Quasi dieci ore più tardi, sono ormai le 18, la lavandaia Luigia Quirico, salita lassù per far legna, intravede vicino alla parte alta del bastione costruito nel Settecento di fronte all’ingresso carrabile di Villa Rey le sembianze di un corpo sdraiato per terra sul fianco sinistro. Spaventata, va in cerca di soccorsi.
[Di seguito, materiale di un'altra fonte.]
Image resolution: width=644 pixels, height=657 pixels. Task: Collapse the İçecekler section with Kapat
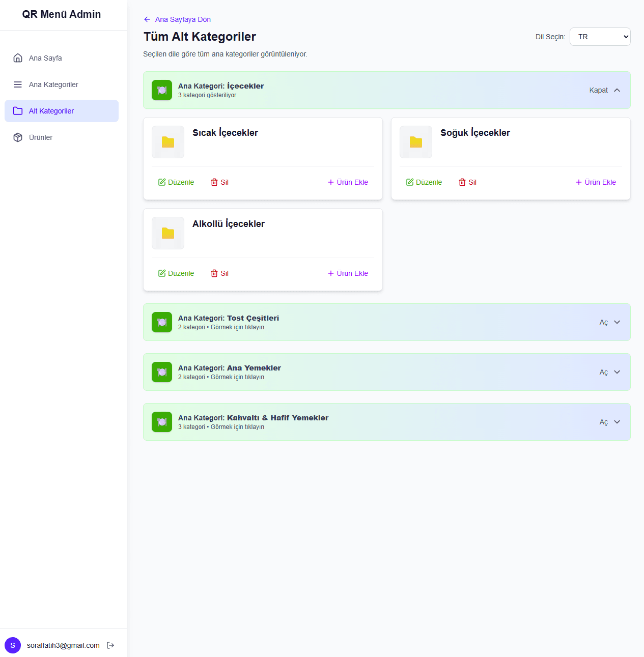[604, 90]
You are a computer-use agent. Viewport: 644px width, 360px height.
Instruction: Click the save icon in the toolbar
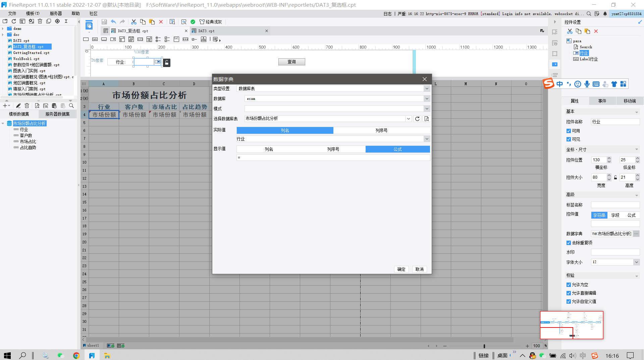tap(104, 22)
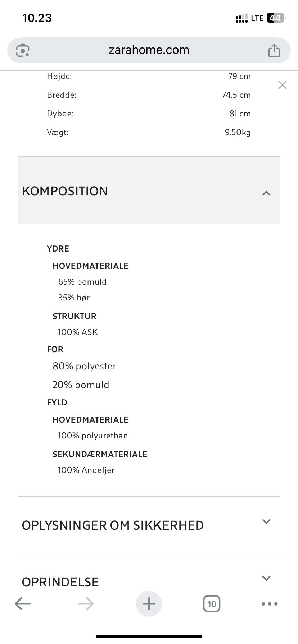Viewport: 298px width, 644px height.
Task: Open the tab switcher showing 10 tabs
Action: tap(212, 604)
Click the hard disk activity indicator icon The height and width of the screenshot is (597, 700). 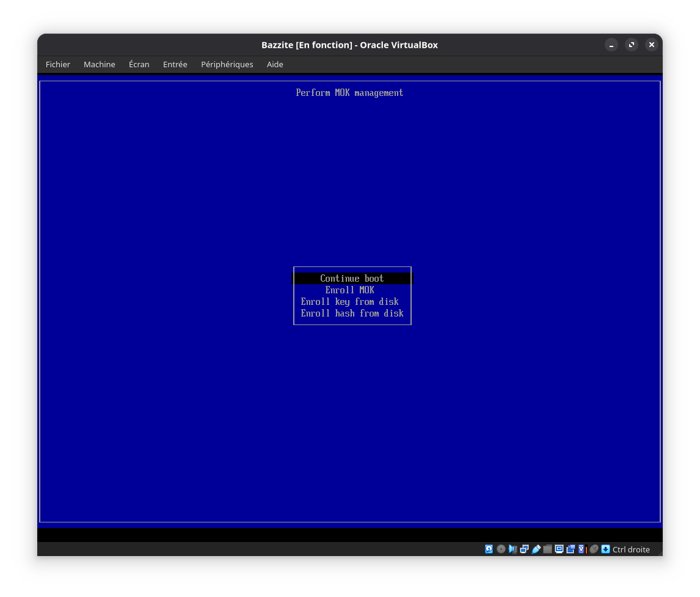489,549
Dalla frazione San Martino arriva la guardia Giuseppe Pappalardo. S’avvicina al cadavere, adagiato sull’erba striata di rosso. Nelle sue tasche la ricevuta, firmata Cav. Emilio Salgari, del pacco di manoscritti inviati qualche giorno prima all’editore Bemporad di Firenze.
Quella sera a casa i figli trovano poche sue righe sul tavolo: «Sono ormai un vinto, la pazzia di vostra madre mi ha spezzato il cuore e tutte le energie. Io spero che i milioni dei miei ammiratori che per tanti anni ho divertiti ed istruiti provvederanno a voi. Fatemi seppellire per carità, essendo completamente rovinato». Il giorno dopo tutta la città scopre con raccapriccio che ha perso in maniera assurda uno dei suoi più amati figli adottivi.
mia nonna parlando di Salgari come tutte le persone umili e vicini di casa diceva con rispetto :Lo scrittore”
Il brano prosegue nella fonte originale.